Thursday, 6 February 2014

General Motors' fourth quarter profit badly misses Wall Street expectations

Automaker reported a slight increase in quarterly profits but performed poorly in its international operations
General motors
General Motors on Thursday reported a modest increase in quarterly profits, but badly missed analyst expectations on weak performance in its international operations. Photograph: Stan Honda/AFP/Getty Images
General Motors' fourth-quarter profit rose 2% from a year ago, but the company fell short of Wall Street expectations as it spent heavily to restructure outside the US.
GM rode record North American earnings to a profit of $913m, or 57 cents per share. That compares with $892m, or 54 cents per share, a year ago. Revenue rose 3% to $40.5bn.
Excluding one-time items, including a $700m charge to exit the Chevrolet brand in Europe, GM made 67 cents per share. But analysts polled by FactSet expected 88 cents on revenue of $40.8 billion.
New CEO Mary Barra said GM's restructuring actions will strengthen the company for the future. New chief financial officer Chuck Stevens said Wall Street analysts "didn't comprehend that restructuring". Much of the restructuring costs were for employee severance expenses.
For the full year, GM's earnings fell 22% to $3.8 bn or $2.38 per share. Without one-time items, including $800m in impairment charges, it earned $3.18 per share.
GM also announced that 48,500 US hourly workers will get up to $7,500 in profit-sharing checks.
Shares fell 4% to $33.83 in premarket trading.
In North America, GM made $1.9bn in the quarter before taxes and a record $7.5bn pretax for the full year. Stevens said the company's four brands gained market share in retail sales to individual customers, and its transaction prices rose. The company recently has lost pickup truck sales to competitors Ford and Chrysler, which have raised discounts. But Stevens said GM will stick with its approach of selling cars and trucks on value rather than price.
"What we want is profitable growth," he said.
In Europe, the world's second-largest automaker lost $800m for the full year, but that was less than half of the $1.9bn it lost in 2012. GM lost $300m in the struggling region in the fourth quarter, compared with an $800m loss in 2012.
But outside North America and Europe, GM's results were weaker than a year ago.

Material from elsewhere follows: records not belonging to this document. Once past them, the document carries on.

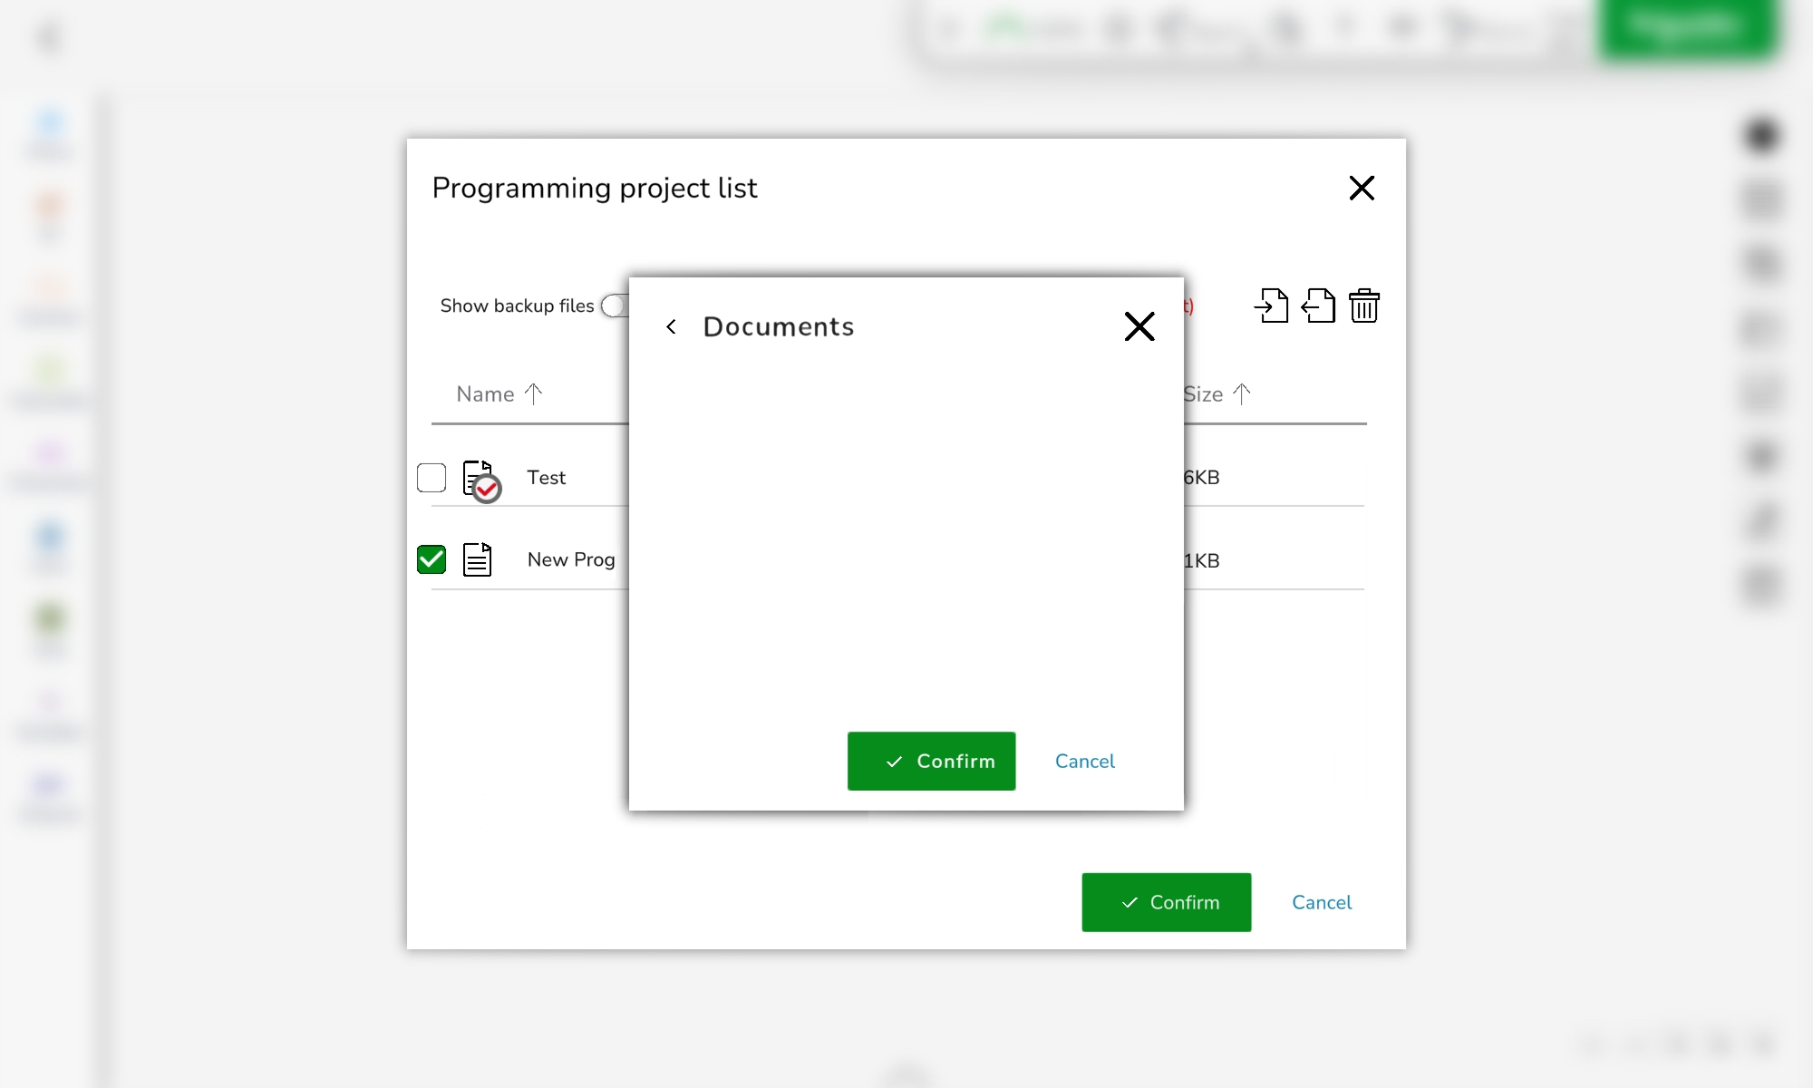Click the trash delete icon

pos(1364,306)
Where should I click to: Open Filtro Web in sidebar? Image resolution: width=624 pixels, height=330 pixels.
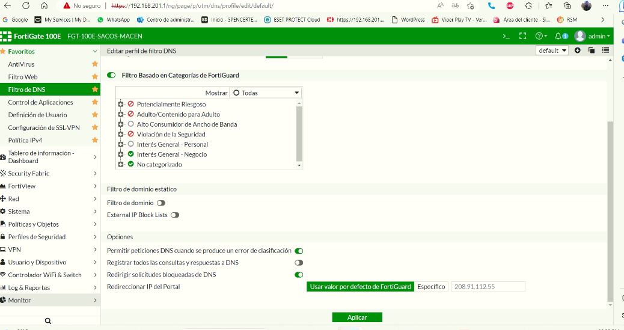[23, 77]
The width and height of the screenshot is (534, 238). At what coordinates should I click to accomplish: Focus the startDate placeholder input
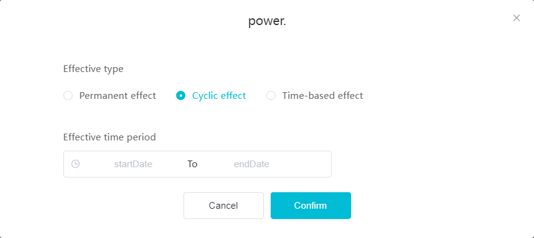tap(133, 164)
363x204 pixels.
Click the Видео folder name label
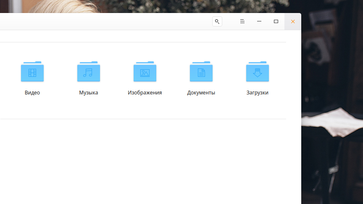pos(32,93)
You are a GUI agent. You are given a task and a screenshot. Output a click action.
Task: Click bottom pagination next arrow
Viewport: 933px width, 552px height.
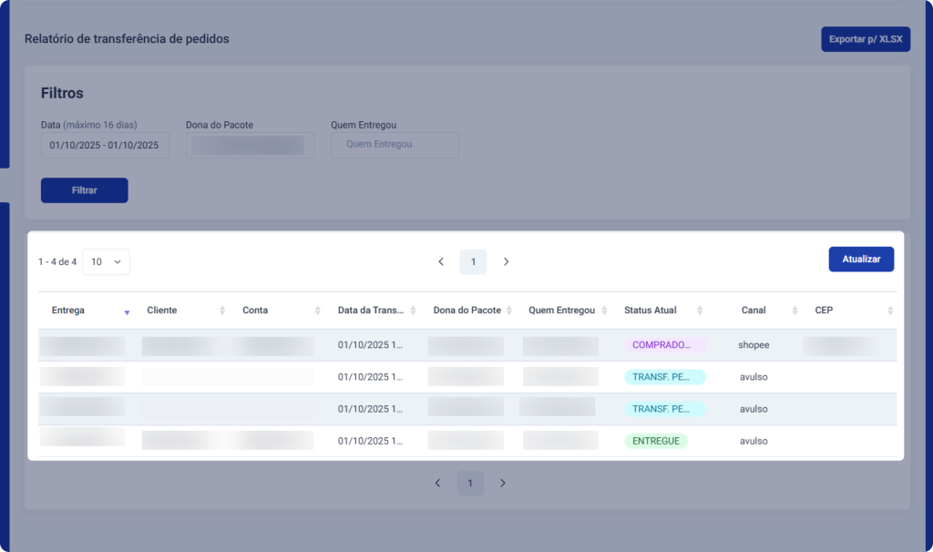(502, 483)
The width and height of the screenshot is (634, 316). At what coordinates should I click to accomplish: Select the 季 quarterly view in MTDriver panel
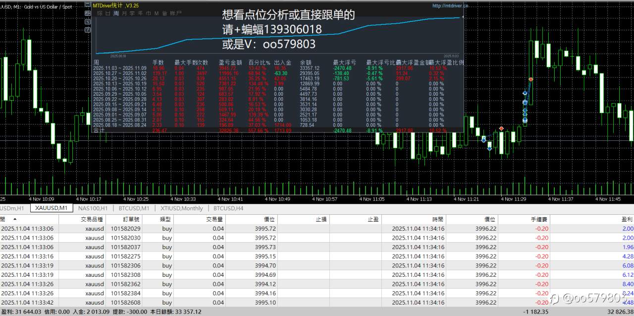click(x=132, y=13)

GM earned $1.2bn in its international operations, which include Asia, for the full year, down by more than half from $2.5bn the prior year. GM's international operations earned $200m in the fourth quarter, down from $700m in 2012.
GM's operating profits also fell in South America, where it earned $300m for the full year, down from $500m in 2012. Fourth quarter earnings were flat, compared with a $100m profit in 2012.